#### [PROBLEM TO SOLVE]
Go through the data below and count every line that has the word "Windows". Return only the count.

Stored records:
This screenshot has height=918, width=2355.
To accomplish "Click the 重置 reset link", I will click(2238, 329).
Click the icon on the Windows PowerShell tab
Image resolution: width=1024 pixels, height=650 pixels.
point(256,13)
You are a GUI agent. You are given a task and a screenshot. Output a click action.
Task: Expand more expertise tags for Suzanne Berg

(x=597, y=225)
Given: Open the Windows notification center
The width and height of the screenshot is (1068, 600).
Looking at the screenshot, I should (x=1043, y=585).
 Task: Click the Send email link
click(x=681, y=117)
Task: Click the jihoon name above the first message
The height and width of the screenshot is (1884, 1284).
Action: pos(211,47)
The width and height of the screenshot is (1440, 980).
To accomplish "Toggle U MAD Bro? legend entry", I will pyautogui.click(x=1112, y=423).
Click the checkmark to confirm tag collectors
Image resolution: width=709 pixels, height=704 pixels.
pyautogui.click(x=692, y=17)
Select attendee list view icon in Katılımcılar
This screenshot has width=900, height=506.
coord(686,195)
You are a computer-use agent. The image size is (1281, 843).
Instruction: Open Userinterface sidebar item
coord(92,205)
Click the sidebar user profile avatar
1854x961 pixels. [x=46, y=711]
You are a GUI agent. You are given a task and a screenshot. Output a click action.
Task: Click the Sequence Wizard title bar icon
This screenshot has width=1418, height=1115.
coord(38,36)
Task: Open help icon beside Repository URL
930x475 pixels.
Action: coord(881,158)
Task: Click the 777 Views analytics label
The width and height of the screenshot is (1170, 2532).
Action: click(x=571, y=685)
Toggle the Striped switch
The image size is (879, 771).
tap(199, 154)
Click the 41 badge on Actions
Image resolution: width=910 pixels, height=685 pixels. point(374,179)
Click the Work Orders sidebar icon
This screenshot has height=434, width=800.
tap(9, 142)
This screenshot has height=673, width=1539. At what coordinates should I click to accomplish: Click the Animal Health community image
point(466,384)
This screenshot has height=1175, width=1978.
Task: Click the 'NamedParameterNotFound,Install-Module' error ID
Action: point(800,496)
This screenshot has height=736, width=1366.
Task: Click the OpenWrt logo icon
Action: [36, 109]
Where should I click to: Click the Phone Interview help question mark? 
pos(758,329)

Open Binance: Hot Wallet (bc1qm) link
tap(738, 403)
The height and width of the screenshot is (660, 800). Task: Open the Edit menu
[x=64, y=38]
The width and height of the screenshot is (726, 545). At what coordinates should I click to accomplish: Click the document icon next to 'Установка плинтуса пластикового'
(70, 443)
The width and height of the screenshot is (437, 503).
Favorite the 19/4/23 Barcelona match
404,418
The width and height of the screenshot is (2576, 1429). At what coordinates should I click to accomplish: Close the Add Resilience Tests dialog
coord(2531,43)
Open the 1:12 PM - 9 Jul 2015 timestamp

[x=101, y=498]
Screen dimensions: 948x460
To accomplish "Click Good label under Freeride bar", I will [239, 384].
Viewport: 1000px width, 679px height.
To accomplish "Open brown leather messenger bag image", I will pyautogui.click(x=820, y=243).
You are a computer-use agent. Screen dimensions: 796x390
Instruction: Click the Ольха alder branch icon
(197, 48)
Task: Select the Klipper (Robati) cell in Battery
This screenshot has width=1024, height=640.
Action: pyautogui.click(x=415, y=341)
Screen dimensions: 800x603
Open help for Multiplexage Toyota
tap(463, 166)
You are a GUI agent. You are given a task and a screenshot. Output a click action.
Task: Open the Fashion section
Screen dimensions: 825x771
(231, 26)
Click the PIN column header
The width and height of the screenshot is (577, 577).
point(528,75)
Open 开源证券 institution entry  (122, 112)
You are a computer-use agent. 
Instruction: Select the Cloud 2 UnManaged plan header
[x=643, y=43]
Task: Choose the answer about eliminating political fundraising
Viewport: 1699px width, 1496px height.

#### [ANSWER FOR THIS EXERCISE]
2